==== Given data ====

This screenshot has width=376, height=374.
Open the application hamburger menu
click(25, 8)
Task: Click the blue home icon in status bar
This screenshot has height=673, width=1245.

====

■ What the task asks: Make a faithful copy of every record above.

■ Your response:
This screenshot has width=376, height=374.
Open the application hamburger menu
click(25, 8)
Task: Click the blue home icon in status bar
This screenshot has height=673, width=1245.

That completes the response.